The remainder of the Board, the Headmaster, the Civil Servant, the Psychiatrist, the Commanders (E) and (S), and the Lieutenant-Colonel, Royal Marines, marked their President’s sigh and hunched their shoulders. They dropped their heads and waited expectantly, like Victorian children waiting for Papa to say grace.
The Admiral sighed again.
‘Well, gentlemen,’ he said at last, ‘here we are again. I hope I see you refreshed and ready for one more battle with the latest products of our present day and age? Frankly, I don’t know what the schools do to them these days. I can’t believe that the basic stock has changed. It must be the environment. By the time we get them at eighteen years of age it takes us five whole years or more to make them any damn use to man or beast. Here we have a country bleeding itself white to provide education for all and what happens? We spend half our time interviewing cretins and morons and the other half interviewing communists and embryo politicians. It takes us all our time to find enough boys in one year who are not clearly destined for the Old Bailey to keep the service going.’
The Admiral shook his head and sighed a third time. The Board listened with pleasant approving smiles on their faces. One or two of them nodded. These were the very phrases with which the Admiral opened each fresh series of interviews. The Board sat like contented members of an audience who hear again the well-loved curtain-raising words of a familiar play. Not that the Board did not entirely agree with the Admiral. It was Monday morning, the first morning of a new Interview Board, and each member of the Board knew that several weeks of trying work lay ahead.
The Admiral passed a hand wearily over his forehead.
‘As this is the first day,’ he said, ‘I may as well refresh your memories on one or two items of policy.’
The Board slumped in their seats.
‘Remember we are not looking for normal boys. We are looking for boys who will make naval officers. There’s a difference. We are looking for half-wits. The service will add the other half in its own way and in its own time.’
The Board nodded.
‘None of these boys will be very intelligent. If they had any intelligence they wouldn’t be here. They’d be applying for jobs outside which carry more pay and less work, like most of their contemporaries. But lack of intelligence need not concern us. An intelligent man never makes a good naval officer. He embarrasses everybody.’

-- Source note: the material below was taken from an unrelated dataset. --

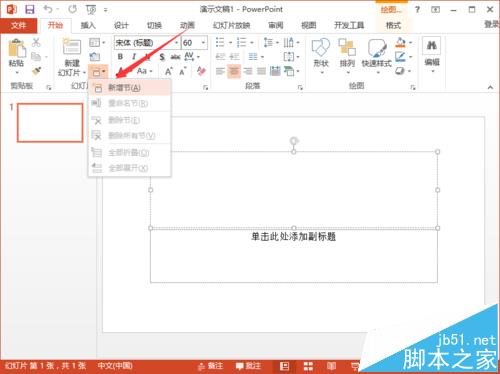Viewport: 500px width, 374px height.
Task: Click the Save icon in quick access toolbar
Action: (30, 9)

The Board glanced briefly at their President and nodded again. After all, he had been a naval officer for nearly forty years. He should know.
‘I need not tell you not to be surprised at anything you hear in this room. I myself have long since lost the capacity for amazement.’
The Board pursed their lips. They remembered the candidate who had tried, with a pin, to convince the Admiral that Christian Science worked for the common man.
‘Keep off religion and politics. They know more about that sort of thing than we do.’
The Board began to rouse themselves. The Admiral was approaching his peroration.
‘One last point. Make sure, I implore you, gentlemen, make sure you know what the boy’s father does for a living. If the man’s an admiral then of course you can be as facetious as you wish, but if he’s a plumber or a boilermaker or anything which remotely sounds as though it has a trade union then I must beseech you to be careful. We just cannot afford any more questions in the House. It upsets the First Lord and I get it all back from him later.’
The Admiral wound up his watch, shot his cuffs, gathered some papers together, and looked round the Board.
‘Well,’ he said. ‘Who have we first?’
The Civil Servant consulted a list.
‘John Paul Henry Marchant Vincent, sir.’
The Admiral frowned.
‘What nationality’s his father?’
‘American, sir.’
‘What does he do?’
‘Not recorded, sir. His people appear to be divorced.’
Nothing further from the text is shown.